↓↓↓

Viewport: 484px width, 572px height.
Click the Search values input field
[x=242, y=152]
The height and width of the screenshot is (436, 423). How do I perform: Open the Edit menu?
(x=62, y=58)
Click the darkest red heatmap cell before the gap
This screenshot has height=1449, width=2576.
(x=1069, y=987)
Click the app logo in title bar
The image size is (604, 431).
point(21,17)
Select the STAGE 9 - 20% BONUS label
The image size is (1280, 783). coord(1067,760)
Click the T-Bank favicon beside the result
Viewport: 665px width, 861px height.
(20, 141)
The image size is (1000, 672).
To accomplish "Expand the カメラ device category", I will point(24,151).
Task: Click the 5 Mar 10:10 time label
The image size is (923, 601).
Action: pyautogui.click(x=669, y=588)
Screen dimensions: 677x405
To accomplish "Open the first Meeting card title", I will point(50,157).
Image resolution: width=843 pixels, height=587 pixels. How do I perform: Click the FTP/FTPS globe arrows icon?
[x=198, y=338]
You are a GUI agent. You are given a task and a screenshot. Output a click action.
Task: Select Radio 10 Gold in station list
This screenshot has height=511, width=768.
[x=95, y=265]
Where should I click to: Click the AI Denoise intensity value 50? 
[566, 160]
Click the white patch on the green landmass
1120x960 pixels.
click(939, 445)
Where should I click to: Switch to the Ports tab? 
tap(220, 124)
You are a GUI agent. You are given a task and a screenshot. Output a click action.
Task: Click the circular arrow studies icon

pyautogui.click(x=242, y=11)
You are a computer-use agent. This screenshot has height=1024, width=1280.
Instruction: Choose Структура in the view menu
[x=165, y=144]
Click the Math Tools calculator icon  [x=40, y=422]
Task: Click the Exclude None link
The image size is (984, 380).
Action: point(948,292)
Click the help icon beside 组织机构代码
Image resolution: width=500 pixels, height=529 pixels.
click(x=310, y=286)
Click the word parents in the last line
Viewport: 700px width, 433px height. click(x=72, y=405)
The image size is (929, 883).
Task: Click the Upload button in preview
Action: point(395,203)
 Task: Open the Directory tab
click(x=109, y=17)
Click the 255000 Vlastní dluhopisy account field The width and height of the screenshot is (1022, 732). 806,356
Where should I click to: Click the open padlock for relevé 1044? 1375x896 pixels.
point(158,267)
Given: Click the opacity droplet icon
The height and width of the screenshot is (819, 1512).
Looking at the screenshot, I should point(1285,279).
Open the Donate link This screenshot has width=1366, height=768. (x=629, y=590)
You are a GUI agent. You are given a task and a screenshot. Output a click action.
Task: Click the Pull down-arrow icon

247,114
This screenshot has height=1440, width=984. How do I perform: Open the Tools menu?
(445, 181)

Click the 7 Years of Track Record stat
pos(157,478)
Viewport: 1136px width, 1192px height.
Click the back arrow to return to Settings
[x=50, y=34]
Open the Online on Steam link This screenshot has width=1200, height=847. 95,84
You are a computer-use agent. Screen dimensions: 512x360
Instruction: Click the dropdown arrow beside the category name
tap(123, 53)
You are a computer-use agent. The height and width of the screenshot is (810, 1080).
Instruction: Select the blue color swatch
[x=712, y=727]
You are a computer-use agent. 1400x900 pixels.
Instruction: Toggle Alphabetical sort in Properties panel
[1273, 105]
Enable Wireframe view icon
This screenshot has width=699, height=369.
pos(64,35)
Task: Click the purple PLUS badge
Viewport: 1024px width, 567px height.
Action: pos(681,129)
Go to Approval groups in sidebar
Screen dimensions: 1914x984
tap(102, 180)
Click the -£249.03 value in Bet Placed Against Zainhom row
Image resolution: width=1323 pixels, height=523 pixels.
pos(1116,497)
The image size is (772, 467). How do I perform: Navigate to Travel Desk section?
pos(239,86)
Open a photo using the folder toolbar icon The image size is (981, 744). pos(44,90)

↑↑↑

→ Task instructions
Only the lines above from the line containing "Where should I click to: Click the AI" through the line containing "You are a computer-use agent. 1400x900" should be retyped, exactly and with both ends included.

→ Written solution
Where should I click to: Click the AI Denoise intensity value 50? 
[566, 160]
Click the white patch on the green landmass
1120x960 pixels.
click(939, 445)
Where should I click to: Switch to the Ports tab? 
tap(220, 124)
You are a GUI agent. You are given a task and a screenshot. Output a click action.
Task: Click the circular arrow studies icon

pyautogui.click(x=242, y=11)
You are a computer-use agent. This screenshot has height=1024, width=1280.
Instruction: Choose Структура in the view menu
[x=165, y=144]
Click the Math Tools calculator icon  [x=40, y=422]
Task: Click the Exclude None link
The image size is (984, 380).
Action: point(948,292)
Click the help icon beside 组织机构代码
Image resolution: width=500 pixels, height=529 pixels.
click(x=310, y=286)
Click the word parents in the last line
Viewport: 700px width, 433px height. click(x=72, y=405)
The image size is (929, 883).
Task: Click the Upload button in preview
Action: point(395,203)
 Task: Open the Directory tab
click(x=109, y=17)
Click the 255000 Vlastní dluhopisy account field The width and height of the screenshot is (1022, 732). 806,356
Where should I click to: Click the open padlock for relevé 1044? 1375x896 pixels.
point(158,267)
Given: Click the opacity droplet icon
The height and width of the screenshot is (819, 1512).
Looking at the screenshot, I should point(1285,279).
Open the Donate link This screenshot has width=1366, height=768. (x=629, y=590)
You are a GUI agent. You are given a task and a screenshot. Output a click action.
Task: Click the Pull down-arrow icon

247,114
This screenshot has height=1440, width=984. How do I perform: Open the Tools menu?
(445, 181)

Click the 7 Years of Track Record stat
pos(157,478)
Viewport: 1136px width, 1192px height.
Click the back arrow to return to Settings
[x=50, y=34]
Open the Online on Steam link This screenshot has width=1200, height=847. 95,84
You are a computer-use agent. Screen dimensions: 512x360
Instruction: Click the dropdown arrow beside the category name
tap(123, 53)
You are a computer-use agent. The height and width of the screenshot is (810, 1080).
Instruction: Select the blue color swatch
[x=712, y=727]
You are a computer-use agent. 1400x900 pixels.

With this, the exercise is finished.